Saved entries
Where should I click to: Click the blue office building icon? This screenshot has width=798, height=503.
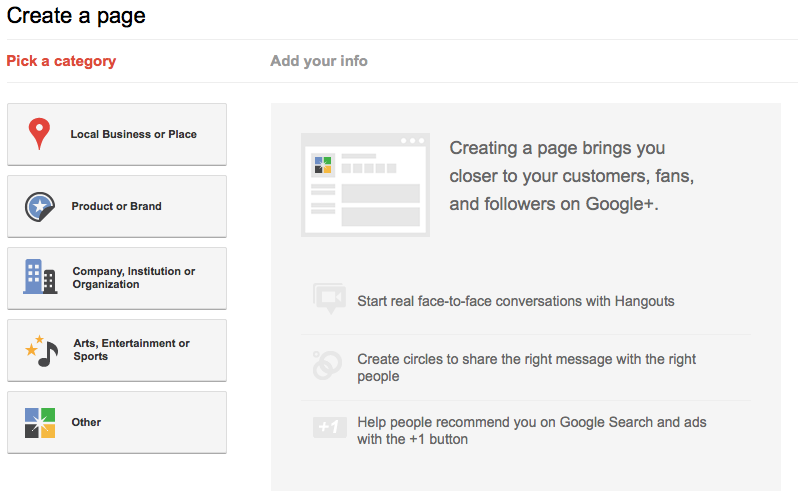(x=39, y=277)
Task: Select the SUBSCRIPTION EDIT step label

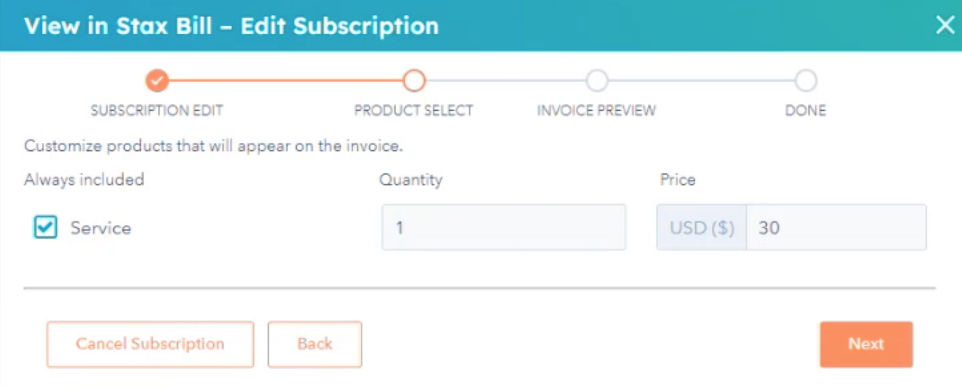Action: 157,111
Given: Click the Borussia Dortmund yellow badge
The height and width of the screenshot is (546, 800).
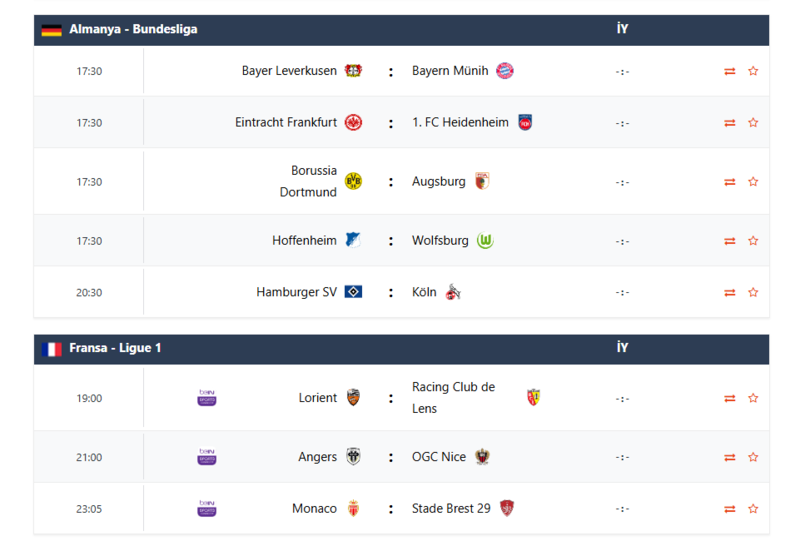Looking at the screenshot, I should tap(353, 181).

Task prompt: None of the pictures should be copied, but every record above must be returned exactly.

Reply to the exercise:
Where should I click to: Click the blue office building icon? This screenshot has width=798, height=503.
(x=39, y=277)
Task: Select the SUBSCRIPTION EDIT step label

Action: 157,111
Given: Click the Borussia Dortmund yellow badge
The height and width of the screenshot is (546, 800).
Looking at the screenshot, I should tap(353, 181).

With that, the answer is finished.